Foundation courses: The first tier of the intervention will introduce three foundational courses on technology, programming and algorithmic thinking, and data science. The courses will be open to all students at TXST as they require no pre-requisites in Computer Science or Data Science. We are re-designing existing courses and contextualizing them for STEM-X students.
Intermediate modules: The second tier includes systematic integration of modules on data and computation topics that are relevant to the three disciplines: Agriculture, Health Information, and Mass Communication. STEM-X program faculty, in collaboration with industry stakeholders, will identify specific STEM competencies for their graduates, including data mining and visualization, cloud computing, machine learning, neural networks, big data, Python programming and more. Each competency will then be mapped to a discipline specific course where it can be immediately applied in a practical context. Once the mapping is in place, a module will be developed for each competency taking into consideration the desired proficiency level. Context will be leveraged when possible in integrating modules into an existing course. To encourage wider adoption, the modules will be designed to be short and self-contained, including videos, tutorials, summative and formative assessment material, grading rubrics and assignment solutions, and a set of well-defined learning outcomes.
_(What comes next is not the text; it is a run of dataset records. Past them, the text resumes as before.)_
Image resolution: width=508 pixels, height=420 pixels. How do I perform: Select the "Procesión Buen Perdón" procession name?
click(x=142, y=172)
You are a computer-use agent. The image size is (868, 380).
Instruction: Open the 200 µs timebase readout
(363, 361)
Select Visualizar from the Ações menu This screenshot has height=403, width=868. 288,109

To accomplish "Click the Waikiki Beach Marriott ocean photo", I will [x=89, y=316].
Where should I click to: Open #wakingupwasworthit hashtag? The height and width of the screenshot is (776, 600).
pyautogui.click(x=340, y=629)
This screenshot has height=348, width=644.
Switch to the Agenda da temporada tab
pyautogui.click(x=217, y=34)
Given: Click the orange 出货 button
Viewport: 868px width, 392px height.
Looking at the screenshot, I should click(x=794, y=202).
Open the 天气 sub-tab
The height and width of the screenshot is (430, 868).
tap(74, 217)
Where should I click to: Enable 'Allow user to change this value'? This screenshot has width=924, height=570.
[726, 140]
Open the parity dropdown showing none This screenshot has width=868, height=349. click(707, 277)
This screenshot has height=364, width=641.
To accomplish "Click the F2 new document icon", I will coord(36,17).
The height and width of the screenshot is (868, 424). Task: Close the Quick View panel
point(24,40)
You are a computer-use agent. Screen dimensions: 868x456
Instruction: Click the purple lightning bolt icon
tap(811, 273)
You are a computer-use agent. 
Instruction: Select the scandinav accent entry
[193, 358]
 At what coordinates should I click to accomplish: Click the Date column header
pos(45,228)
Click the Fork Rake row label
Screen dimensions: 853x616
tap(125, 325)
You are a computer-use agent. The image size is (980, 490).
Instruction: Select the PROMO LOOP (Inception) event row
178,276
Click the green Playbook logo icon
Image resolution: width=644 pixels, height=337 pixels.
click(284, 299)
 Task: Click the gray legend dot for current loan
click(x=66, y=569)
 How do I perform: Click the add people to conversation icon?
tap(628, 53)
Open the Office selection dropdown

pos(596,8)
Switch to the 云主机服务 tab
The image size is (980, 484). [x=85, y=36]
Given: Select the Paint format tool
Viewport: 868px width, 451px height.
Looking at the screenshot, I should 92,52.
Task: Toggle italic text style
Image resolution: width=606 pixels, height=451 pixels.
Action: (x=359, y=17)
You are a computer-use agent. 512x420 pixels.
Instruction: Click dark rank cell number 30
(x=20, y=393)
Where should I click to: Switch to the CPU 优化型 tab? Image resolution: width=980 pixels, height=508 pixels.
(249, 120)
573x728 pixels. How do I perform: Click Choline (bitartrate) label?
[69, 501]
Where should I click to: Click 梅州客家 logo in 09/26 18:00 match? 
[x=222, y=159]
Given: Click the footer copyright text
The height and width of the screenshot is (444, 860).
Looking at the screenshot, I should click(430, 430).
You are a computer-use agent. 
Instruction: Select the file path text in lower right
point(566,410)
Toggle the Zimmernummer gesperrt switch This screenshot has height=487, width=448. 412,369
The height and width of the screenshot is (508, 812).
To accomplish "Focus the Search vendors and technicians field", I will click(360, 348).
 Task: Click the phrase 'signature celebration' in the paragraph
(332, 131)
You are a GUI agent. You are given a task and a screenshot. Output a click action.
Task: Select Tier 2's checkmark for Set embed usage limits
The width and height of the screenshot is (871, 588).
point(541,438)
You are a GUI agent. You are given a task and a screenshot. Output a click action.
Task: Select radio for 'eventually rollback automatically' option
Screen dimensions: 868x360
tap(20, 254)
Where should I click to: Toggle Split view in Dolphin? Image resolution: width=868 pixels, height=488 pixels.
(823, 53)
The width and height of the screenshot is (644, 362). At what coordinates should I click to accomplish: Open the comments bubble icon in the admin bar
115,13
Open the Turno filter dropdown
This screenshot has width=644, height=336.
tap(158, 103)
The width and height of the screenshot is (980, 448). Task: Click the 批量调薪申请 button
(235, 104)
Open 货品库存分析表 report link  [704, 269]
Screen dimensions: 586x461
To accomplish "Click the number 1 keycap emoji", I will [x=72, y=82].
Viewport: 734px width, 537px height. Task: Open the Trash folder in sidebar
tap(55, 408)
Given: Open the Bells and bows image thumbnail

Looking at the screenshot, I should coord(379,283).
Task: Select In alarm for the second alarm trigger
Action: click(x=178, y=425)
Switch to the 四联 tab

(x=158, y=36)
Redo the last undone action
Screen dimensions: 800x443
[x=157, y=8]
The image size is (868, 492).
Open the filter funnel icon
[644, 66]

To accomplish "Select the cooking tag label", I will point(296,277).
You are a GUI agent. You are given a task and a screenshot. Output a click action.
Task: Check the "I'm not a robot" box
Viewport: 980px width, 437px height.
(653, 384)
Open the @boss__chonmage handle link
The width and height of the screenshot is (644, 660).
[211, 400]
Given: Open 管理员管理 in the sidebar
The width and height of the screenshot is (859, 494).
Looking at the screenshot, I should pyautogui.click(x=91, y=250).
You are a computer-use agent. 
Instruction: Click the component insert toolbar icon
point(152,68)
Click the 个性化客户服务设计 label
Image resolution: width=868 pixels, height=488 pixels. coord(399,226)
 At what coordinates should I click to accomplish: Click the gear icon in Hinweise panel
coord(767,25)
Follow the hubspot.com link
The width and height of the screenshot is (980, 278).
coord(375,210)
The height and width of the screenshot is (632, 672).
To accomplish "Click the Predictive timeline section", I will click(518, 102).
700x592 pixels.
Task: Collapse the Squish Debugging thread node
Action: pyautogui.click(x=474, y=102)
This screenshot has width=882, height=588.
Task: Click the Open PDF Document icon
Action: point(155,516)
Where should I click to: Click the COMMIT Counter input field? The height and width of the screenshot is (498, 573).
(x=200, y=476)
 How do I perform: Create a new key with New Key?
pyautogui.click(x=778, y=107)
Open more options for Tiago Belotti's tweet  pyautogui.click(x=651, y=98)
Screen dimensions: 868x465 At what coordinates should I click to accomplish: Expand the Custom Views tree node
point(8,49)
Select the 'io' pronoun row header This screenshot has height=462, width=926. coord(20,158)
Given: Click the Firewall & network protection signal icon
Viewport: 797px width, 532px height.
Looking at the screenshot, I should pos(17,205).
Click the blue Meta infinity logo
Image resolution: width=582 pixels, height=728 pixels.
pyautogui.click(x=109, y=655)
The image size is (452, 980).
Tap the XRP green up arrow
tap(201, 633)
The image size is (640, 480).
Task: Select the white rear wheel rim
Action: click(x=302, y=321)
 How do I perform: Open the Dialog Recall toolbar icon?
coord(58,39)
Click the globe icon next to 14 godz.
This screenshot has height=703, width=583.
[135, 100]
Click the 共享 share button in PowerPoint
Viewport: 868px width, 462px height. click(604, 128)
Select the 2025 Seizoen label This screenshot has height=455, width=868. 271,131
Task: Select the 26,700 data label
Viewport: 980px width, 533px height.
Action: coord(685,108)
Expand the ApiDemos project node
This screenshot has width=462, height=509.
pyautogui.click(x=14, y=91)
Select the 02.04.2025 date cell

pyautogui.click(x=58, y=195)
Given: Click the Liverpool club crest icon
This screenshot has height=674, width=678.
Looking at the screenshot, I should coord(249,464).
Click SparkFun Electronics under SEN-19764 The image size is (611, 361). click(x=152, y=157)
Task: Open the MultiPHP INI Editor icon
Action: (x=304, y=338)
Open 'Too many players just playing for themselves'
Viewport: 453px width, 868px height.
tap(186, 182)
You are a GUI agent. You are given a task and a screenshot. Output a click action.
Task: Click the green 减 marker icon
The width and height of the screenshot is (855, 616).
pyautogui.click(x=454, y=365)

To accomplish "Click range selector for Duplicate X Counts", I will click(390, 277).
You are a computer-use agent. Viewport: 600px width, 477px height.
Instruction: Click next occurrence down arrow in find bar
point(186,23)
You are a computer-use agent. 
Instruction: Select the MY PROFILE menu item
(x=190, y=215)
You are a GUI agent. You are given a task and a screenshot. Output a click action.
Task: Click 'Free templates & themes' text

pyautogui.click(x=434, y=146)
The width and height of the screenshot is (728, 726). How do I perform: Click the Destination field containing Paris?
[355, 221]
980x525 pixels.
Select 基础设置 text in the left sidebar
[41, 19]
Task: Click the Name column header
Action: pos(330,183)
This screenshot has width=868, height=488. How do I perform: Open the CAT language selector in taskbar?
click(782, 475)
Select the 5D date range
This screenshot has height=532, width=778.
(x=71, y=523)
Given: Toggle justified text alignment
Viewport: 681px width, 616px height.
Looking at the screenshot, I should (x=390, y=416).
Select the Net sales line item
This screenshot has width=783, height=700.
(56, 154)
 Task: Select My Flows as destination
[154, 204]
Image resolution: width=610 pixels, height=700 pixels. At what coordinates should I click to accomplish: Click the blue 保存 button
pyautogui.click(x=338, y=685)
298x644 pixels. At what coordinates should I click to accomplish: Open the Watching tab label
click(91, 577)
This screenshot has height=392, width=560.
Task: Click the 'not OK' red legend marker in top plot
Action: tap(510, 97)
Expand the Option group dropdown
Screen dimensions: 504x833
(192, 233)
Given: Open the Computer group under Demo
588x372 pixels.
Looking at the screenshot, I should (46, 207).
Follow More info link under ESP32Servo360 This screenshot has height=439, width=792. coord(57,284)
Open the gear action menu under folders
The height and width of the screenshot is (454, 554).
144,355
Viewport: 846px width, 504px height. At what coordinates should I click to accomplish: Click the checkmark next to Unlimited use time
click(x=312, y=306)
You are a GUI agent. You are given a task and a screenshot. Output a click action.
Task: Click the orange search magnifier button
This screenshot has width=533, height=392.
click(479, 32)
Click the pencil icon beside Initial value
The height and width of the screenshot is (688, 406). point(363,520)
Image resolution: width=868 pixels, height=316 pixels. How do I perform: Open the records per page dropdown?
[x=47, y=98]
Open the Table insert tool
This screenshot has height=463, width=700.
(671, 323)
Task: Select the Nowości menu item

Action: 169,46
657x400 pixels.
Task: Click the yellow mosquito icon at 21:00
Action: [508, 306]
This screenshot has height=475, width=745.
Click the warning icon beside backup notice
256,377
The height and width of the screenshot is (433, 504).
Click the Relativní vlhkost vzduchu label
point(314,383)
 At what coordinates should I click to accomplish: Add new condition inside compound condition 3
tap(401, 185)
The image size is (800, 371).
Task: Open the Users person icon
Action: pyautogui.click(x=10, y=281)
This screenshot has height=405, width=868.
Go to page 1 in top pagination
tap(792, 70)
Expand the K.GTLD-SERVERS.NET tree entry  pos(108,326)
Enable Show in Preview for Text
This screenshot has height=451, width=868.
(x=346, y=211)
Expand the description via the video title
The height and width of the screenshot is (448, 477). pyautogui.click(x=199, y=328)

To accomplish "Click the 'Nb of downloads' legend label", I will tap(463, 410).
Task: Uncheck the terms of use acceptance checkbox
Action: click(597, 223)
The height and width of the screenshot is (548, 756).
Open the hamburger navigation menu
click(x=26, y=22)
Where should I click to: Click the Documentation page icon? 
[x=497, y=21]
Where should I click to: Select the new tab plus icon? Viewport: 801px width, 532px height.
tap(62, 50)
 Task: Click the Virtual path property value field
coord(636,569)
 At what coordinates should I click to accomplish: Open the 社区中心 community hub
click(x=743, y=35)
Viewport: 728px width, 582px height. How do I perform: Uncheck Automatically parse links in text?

Inter-disciplinary capstone and research: The third tier of the intervention - an upper-level capstone course - will provide STEM-X students with opportunities to conduct interdisciplinary research and demonstrate their understanding of STEM concepts, while also promoting retention and persistence. An existing course in the target discipline will be designated as a STEM-X capstone. To facilitate the STEM-X capstone program, we will collaborate with the IDEA Center, creating a pool of STEM and STEM-X faculty interested in supervising interdisciplinary student research. We will organize events that will allow STEM-X concentration students to meet and interact with research faculty.